Tonic Structural release information

Learn about what’s in the latest Tonic.ai product releases.
v1260
September 9, 2024

File connector - You can now specify a separate IAM role for the output location.

v1259
September 6, 2024

Create sensitivity rule from Database View - When you select the Database View bulk edit option for columns that have the same data type, do not have an assigned generator, and do not have a recommended generator, you now have the option to create a custom sensitivity rule. You can then immediately run a new sensitivity scan to catch matching columns.

Fixed an issue with the JSON Mask generator configuration panel where the example data did not update correctly.

Structural now displays a warning when the pre-job checks determine that the source database is on a newer major version than the destination database.

Salesforce - Rewrote the connector algorithm to avoid using sentinels, and to improve subset creation.

v1253
August 27, 2024

The detector for city names now ignores misleading values that are not city names.

v1258
September 6, 2024

Snowflake - Fixed a regression introduced in v1213 that limited table parallelism for all data generations that use the V2 pipeline.

v1257
September 4, 2024

Oracle - Fixed an issue where for subsetting data generation, the Maximum Character Limit was not calculated properly.

v1255
August 29, 2024

Snowflake

  • Fixed an issue where after any row failed to parse, Structural did not process the rest of an unloaded table file.
  • For AWS, added retry support to address some transient issues with Amazon S3.
v1254
August 28, 2024

Bug fixes and other internal updates.

v1252
August 26, 2024

Bug fixes and other internal updates.

v1251
August 26, 2024

Bug fixes and other internal updates.

v1244 - v1250
August 23, 2024

Updated the application to reflect the rename to Tonic Structural. Includes renaming the Tonic Settings view to Structural Settings.
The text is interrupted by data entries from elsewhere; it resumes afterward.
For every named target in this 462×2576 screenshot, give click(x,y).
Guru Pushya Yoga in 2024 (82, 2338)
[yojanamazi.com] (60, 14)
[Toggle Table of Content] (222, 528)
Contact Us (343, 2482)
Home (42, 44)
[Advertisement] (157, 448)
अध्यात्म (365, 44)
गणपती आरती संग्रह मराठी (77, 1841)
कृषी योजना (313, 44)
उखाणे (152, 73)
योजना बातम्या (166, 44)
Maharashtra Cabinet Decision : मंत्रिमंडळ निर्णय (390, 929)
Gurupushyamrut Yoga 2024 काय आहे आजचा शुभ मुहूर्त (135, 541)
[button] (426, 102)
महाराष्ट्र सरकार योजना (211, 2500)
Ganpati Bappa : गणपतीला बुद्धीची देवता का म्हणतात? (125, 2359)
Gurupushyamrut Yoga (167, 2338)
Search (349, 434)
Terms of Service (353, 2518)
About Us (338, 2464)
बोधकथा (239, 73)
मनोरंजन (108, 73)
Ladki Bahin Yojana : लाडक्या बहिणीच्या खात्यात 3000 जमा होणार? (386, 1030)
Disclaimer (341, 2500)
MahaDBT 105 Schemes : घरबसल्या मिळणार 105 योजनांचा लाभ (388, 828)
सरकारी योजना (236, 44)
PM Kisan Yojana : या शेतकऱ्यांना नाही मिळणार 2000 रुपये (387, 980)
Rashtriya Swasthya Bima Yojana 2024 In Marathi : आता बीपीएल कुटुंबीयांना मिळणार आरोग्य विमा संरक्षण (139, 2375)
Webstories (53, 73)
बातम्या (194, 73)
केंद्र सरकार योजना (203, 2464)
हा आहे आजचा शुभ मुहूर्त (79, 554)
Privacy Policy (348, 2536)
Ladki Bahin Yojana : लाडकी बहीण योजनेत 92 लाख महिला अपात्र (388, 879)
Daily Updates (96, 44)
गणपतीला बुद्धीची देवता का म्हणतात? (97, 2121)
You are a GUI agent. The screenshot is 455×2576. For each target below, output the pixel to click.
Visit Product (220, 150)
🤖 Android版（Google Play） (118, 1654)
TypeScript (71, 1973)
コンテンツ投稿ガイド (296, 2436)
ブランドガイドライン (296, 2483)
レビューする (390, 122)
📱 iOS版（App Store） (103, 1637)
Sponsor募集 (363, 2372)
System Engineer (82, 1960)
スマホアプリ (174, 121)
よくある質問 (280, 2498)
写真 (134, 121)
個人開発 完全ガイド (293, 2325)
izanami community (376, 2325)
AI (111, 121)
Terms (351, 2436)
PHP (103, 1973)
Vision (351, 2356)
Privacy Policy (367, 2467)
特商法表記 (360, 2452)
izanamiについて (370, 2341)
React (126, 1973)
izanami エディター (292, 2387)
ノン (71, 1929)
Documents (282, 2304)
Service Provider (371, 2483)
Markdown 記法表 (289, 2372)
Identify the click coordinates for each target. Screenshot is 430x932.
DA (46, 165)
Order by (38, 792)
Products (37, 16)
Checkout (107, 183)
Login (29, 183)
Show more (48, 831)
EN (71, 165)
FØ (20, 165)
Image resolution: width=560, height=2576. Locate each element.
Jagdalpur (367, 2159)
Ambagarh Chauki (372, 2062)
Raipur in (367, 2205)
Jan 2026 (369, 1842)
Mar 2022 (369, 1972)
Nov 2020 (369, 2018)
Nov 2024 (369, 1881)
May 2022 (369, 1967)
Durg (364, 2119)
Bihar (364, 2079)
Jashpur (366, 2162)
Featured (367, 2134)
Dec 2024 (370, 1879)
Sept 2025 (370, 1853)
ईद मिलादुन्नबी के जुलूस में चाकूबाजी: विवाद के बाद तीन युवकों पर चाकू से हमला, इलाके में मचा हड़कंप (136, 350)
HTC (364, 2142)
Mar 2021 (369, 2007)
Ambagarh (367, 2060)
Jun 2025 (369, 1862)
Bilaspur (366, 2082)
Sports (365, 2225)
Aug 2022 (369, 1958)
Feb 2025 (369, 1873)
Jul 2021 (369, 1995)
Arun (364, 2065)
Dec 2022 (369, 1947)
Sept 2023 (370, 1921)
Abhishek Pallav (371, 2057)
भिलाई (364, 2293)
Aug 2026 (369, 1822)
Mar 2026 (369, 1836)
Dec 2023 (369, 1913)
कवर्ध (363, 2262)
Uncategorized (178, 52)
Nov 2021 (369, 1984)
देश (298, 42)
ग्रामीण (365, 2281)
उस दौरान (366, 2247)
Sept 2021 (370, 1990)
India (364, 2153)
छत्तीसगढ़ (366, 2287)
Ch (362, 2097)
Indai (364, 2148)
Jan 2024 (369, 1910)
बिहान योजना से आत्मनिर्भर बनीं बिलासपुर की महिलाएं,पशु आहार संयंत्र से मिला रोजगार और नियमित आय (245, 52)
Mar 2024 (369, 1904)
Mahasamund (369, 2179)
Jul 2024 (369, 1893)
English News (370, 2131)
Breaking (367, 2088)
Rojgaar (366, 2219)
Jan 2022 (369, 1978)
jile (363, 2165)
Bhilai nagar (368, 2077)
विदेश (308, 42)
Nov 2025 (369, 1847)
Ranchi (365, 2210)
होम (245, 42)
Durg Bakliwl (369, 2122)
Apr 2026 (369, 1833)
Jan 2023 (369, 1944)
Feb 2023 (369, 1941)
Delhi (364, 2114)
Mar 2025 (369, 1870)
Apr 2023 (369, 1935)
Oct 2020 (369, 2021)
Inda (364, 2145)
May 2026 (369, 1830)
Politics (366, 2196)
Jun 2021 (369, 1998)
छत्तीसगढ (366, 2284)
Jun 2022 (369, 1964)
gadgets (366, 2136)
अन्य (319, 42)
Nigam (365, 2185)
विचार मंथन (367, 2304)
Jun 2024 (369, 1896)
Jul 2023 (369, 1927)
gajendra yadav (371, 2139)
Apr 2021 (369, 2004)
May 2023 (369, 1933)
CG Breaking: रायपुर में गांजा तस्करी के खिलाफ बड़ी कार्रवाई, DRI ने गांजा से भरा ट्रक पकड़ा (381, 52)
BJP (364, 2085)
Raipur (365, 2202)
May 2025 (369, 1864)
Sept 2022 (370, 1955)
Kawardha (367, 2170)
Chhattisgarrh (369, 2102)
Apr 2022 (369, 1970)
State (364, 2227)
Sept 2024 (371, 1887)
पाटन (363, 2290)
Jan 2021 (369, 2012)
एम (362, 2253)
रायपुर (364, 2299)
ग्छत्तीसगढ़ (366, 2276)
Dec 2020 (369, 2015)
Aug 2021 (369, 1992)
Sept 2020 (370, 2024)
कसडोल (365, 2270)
From the Access Management tab of Structural Settings, users with permission to manage Structural access can now restore deleted users.

For a column that is part of a unique compound index, Structural now only suggests generators that can be used for unique columns.

Structural now detects SWIFT codes based on the format of the data in addition to the column name.

Fixed an issue where all subsetting WHERE clauses failed internally.

Databricks

  • On self-hosted instances, you can now configure whether Structural creates the destination database schema for Databricks tables. The environment setting TONIC_DATABRICKS_SKIP_CREATE_DB indicates whether to skip the schema creation. The default is false. The environment setting TONIC_DATABRICKS_ENABLE_WORKSPACE_SKIP_CREATE_DB indicates whether to include the option in the workspace configuration, and use TONIC_DATABRICKS_SKIP_CREATE_DB to determine the default. The default is true. You can add these settings to the Environment Settings list on Structural Settings.
  • When a cluster is resizing, and the workspace is configured with Use Databricks Job Cluster turned off, Structural data generation now waits for the resizing to complete.

File connector

  • Fixed an issue where a copied local files workspace that contained Avro or Parquet files could not be loaded.
  • Structural now supports authentication to Amazon S3 buckets using assumed roles for cross-account access.
  • Fixed an issue where file connector workspaces did not load when they used an Amazon S3 source with environment-based authentication.

Snowflake

  • Fixed a rare subsetting issue where processing a large table could cause the job to hang.
  • Fixed an issue where Structural did not retry transient failures when it read unloaded files from a cloud storage provider.
v1223 - v1227
July 26, 2024

Self-hosted instances can now schedule sensitivity scans to run automatically on a weekly basis. By default, the weekly scans are enabled and run each Sunday at midnight.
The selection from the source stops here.